# GIVEN PASSAGE:
Marketing Lessons From The Year's Top Films

By Jenna Lebel And the Oscar goes to…

I can’t even put in to words how excited I am for this weekend’s 84th Annual Academy Awards. A self-proclaimed Oscar buff, I make it a point to watch every film nominated in the major categories. This year’s top films, though admittedly not the best batch in Oscar history, provided us with love, drama, humility, lessons in history, escapism and conflict. In addition to captivating audiences for roughly two hours, these best picture films brought us much more. They brought us a lot of lessons, specifically for marketers. Here are those lessons from some of the year’s Oscar nominees. 

The Artist Summary: As the silent film age draws to a close, popular screen star George Valentin and rising star Peppy Miller find their careers and their relationship jeopardized by the coming of talking pictures.  Valentin resists the transition to sound, while young Peppy Miller embraces the transformation to the modern age that is leaving Valentin behind. Lesson: It is important to welcome and embrace change, especially in technology, otherwise your business and your offerings may become outdated and ultimately outdone by competitors. Keep an open mind and don’t fear novelty.

# RECORDS:

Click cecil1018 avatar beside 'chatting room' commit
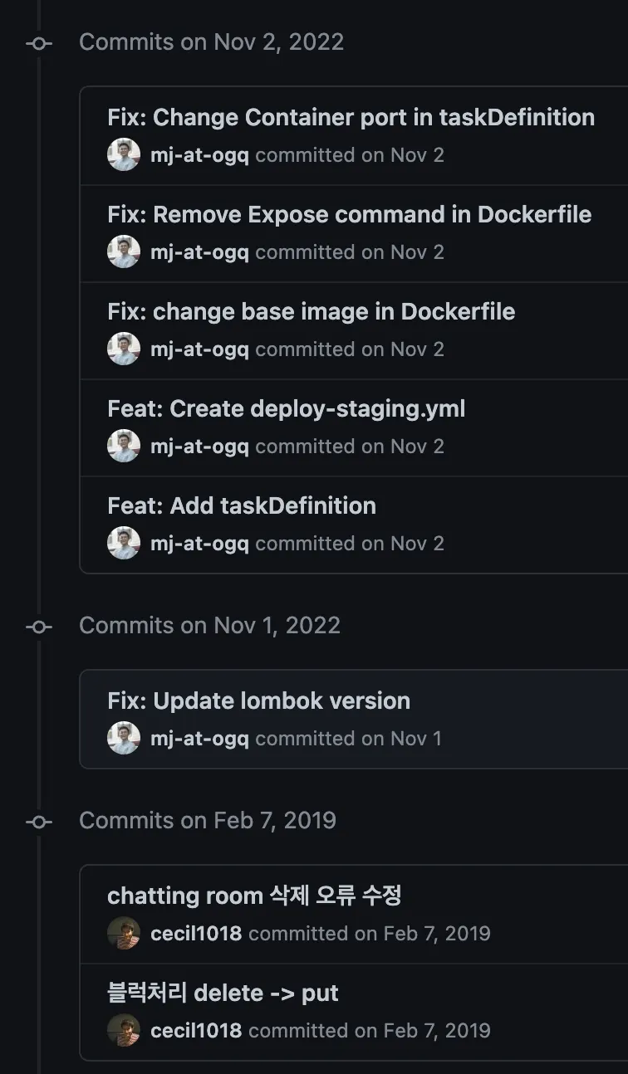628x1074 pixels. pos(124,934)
--
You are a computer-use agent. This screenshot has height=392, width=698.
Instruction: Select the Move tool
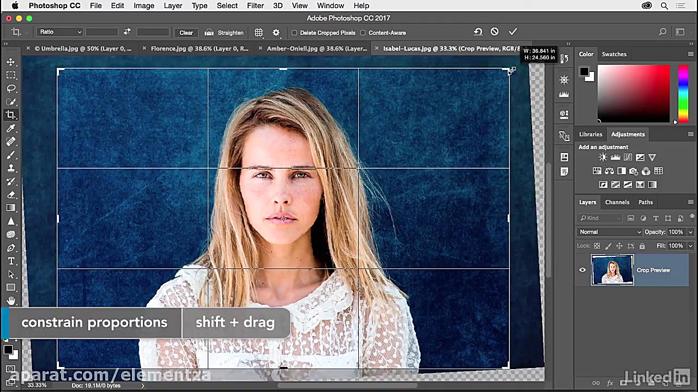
==
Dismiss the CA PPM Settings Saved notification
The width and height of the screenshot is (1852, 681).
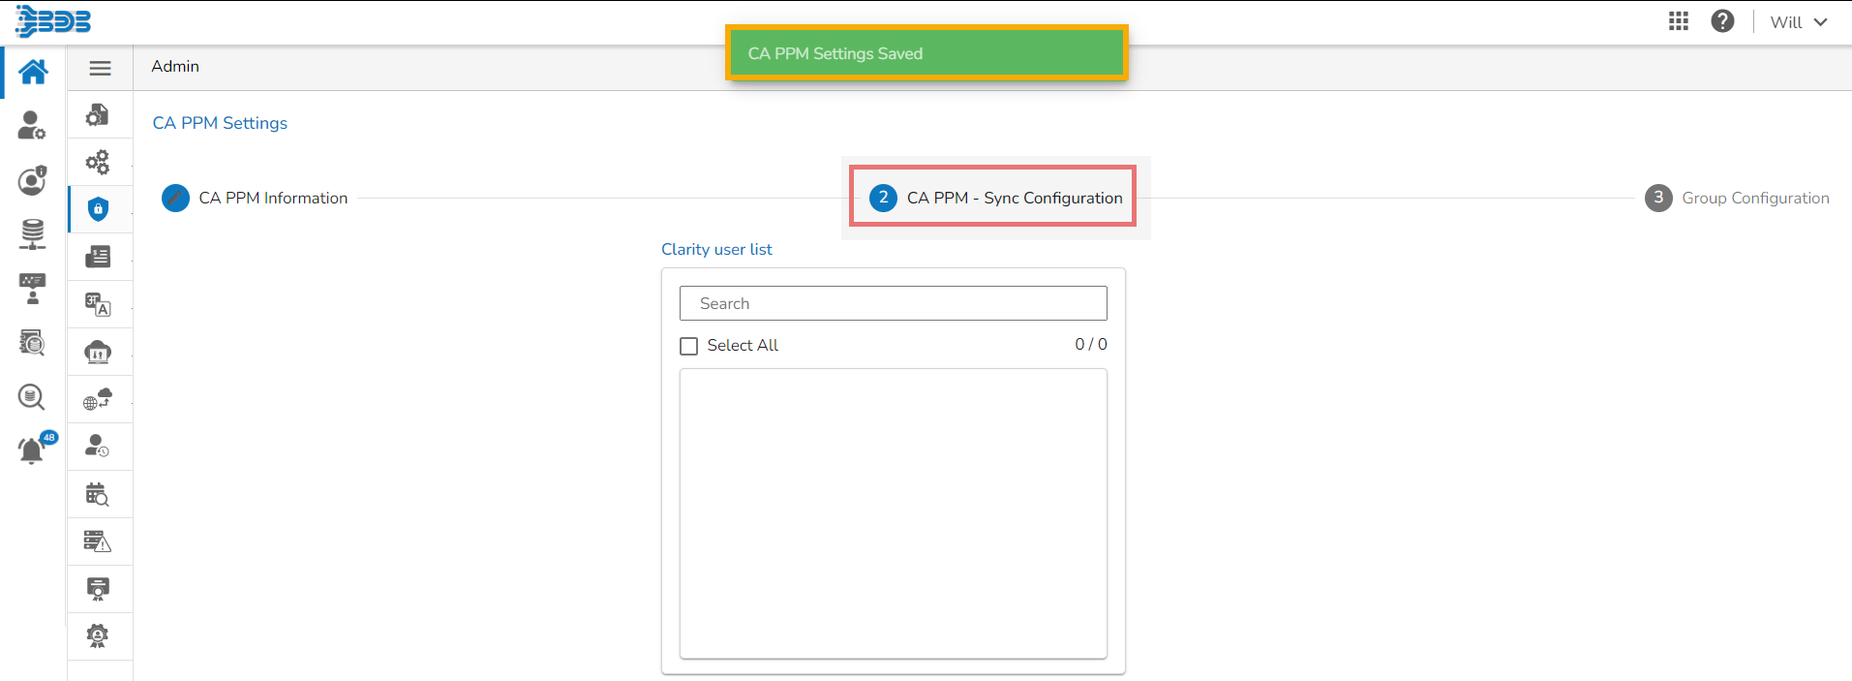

# WORK TO DO:
**a)** Reproduce the section of the marketing-lessons article that opens with the words containing "The Artist Summary: As" and closes with "don’t fear novelty.".
**b)** In the marketing-lessons article's summary of The Artist, which character embraces the move to talking pictures?
**c)** Resume the marketing-lessons article about the Oscar nominees, picking up right after its last sentence.

# WRITTEN RESPONSES:
**a)**
The Artist Summary: As the silent film age draws to a close, popular screen star George Valentin and rising star Peppy Miller find their careers and their relationship jeopardized by the coming of talking pictures.  Valentin resists the transition to sound, while young Peppy Miller embraces the transformation to the modern age that is leaving Valentin behind. Lesson: It is important to welcome and embrace change, especially in technology, otherwise your business and your offerings may become outdated and ultimately outdone by competitors. Keep an open mind and don’t fear novelty.

**b)** Peppy Miller

**c)**
The Descendants Summary: Based on the novel by Kaui Hart Hemmings, this film highlights the complexities of life, death and family relations through the story of Matt King who is quickly forced to play the primary caregiver role to his two daughters when he is wife Elizabeth is left comatose after a boating accident. The film follows Matt’s trials and tribulations as he learns some truth about his daughters and wife and battles a tough financial decision that may alienate him from his extended family. Lesson: There are a few lessons to be learned here that may not immediately jump out at you. First, sometimes we mess up, as humans and as brands. And that’s ok. Admitting mistakes is important and sometimes the best way to exude strength is to admit your weaknesses. Another lesson learned here is that there is no possible way for us to know everything about the people around us. For brands, this means that no amount of money put into consumer research and customer profiling will tell you everything you need to know about your customers.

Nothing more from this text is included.